Есть дилемма: человек свободный и человек освобождающийся. Свободный человек прекрасен в своем естестве. Человек освобождающийся рвет цепи. Недаром еще один любимый художник Карякина, кроме Достоевского, – Эрнст Неизвестный. Идет разрыв цепей интеллектуальных и бытийных.
Такова судьба Карякина. Это – его жизнь, его ошибки, его преодоление, его постижение… и наше с ним вместе. Его, Юры, путь – путь нашей эпохи, нашего времени, путь нашей России. И путь этот не окончен. Главные матчи мы еще не сыграли.
Вспомнилось, как идет по улице А.Т.Твардовский, только что изгнанный из его любимого журнала «Новый мир» и встречает небезызвестного и известного многим из здесь присутствующих Шауро, который нарочито любезно спрашивает: «Как поживаете?» И слышит в ответ: «Пережили лето горячее, переживем и дерьмо собачье».
Ничего-ничего-ничего…Все будет в порядке!
Евгений Сидоров:
«Ильич привстал и чуть не вышел вон»
Я хочу без лишних предисловий предложить публике свой графоманский стишок, в котором отразил мотивы беззаветной политической и художественной деятельности Юрия Федоровича Карякина.
Мне чудится сквозь юности синдром
Социализм с карякинским лицом.
Неизмерим его диапазон.
Платонов – он и друг его – Платон.
И Достоевский, Гойя и Рабле…
Да что Рабле!

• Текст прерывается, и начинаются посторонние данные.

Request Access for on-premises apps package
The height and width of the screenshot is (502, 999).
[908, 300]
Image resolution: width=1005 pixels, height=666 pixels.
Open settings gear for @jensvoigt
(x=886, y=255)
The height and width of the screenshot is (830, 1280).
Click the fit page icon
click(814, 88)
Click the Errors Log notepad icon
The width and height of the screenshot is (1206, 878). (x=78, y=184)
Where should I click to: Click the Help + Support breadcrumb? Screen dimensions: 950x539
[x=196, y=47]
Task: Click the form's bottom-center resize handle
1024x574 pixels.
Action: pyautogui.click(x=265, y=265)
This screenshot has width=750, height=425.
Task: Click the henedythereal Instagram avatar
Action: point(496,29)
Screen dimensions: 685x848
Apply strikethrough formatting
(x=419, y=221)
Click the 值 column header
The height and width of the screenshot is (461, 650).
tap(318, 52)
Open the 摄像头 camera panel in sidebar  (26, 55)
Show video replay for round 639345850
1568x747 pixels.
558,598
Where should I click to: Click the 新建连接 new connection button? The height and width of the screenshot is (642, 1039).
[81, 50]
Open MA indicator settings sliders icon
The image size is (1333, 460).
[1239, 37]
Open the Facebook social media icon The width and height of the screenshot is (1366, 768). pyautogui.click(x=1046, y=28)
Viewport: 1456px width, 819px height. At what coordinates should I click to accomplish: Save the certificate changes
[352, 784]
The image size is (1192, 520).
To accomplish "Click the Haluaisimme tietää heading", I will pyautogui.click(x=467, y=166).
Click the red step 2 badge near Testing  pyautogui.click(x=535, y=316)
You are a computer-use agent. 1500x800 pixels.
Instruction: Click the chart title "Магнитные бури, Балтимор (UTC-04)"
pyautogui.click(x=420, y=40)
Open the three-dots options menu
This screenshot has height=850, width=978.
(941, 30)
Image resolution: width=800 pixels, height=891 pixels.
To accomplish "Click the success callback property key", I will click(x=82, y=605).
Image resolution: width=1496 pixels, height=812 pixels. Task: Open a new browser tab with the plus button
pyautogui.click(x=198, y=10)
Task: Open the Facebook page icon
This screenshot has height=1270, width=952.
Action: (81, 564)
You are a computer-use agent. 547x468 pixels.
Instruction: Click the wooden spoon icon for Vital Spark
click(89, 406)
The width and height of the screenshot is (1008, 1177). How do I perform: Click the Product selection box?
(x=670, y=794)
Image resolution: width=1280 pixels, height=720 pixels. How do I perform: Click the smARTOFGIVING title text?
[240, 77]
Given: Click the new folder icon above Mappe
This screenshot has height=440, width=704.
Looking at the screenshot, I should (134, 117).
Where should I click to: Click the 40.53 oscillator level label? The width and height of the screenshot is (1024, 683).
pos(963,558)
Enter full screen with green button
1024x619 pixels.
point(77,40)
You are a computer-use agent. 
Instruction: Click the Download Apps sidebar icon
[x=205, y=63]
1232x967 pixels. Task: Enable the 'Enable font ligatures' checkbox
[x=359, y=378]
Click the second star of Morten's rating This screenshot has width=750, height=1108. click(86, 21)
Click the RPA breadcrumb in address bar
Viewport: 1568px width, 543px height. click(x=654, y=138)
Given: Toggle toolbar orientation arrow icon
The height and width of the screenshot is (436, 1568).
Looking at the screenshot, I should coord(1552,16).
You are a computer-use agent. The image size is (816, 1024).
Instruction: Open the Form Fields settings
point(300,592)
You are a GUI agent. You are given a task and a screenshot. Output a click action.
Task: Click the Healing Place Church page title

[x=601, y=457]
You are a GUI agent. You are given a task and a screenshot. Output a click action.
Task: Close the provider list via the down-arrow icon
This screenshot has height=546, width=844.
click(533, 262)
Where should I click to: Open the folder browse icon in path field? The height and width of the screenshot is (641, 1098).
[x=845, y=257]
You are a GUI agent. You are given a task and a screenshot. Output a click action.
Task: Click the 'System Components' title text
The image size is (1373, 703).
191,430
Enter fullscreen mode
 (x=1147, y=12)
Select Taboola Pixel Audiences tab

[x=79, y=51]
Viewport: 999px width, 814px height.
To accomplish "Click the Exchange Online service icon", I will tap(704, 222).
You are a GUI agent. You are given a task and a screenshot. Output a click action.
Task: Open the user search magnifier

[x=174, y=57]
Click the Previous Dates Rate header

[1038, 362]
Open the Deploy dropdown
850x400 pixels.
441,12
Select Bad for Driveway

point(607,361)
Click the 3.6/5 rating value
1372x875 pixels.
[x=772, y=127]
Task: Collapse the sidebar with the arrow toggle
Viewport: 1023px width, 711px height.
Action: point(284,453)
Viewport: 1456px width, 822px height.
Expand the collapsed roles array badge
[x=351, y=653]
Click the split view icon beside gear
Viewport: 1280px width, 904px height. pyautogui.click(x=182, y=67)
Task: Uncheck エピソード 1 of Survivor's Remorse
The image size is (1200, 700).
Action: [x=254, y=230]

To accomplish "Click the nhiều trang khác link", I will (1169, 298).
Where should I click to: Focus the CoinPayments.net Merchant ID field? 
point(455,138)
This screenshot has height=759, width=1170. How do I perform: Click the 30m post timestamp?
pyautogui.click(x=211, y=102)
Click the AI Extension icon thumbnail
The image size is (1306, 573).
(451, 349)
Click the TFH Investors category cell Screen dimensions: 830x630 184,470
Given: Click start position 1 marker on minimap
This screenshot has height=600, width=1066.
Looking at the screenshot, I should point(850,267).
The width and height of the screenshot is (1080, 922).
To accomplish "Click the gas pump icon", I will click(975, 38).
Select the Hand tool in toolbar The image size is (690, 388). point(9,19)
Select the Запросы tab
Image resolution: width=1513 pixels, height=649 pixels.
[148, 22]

Чу, мавзолея стон.
Ильич привстал и чуть не вышел вон.
Кто президенту мог ответить строже:
«Лукин мне друг, но истина дороже!»
Россия одурела! Бед не счесть…
Но есть надежда, коль Карякин есть!
Зная характер Карякина – а он бретёр и дуэлянт- мы с моей женой Верой дарим ему вот этот пистолет образца начала XIX века.
Зная также, как мечтал Карякин стать послом в Ватикане – дарим ему книгу «Соборы мира».
Юрий Соломонов:
«Нам демократия-старуха не исцарапает лица…»
Подарок четы Сидоровых, альбом «Соборы мира» напомнил мне историю, которую Юрий Федорович рассказывал в «Общей газете» Это о том, как он просил влиятельных друзей-демократов помочь ему стать послом России в Ватикане. Потаенной целью Карякина в будущей дипломатической деятельности виделись исключительно итальянские соборы, музеи и книгохранилища. Видно, это чувствовали те, к кому наш юбиляр обращался со своей мечтой.
Точку же в этой затее поставил человек с подлинным дипломатическим опытом – Владимир Петрович Лукин. Он сказал: «Карякин для Ватикана опасен. Он может споить Папу римского…».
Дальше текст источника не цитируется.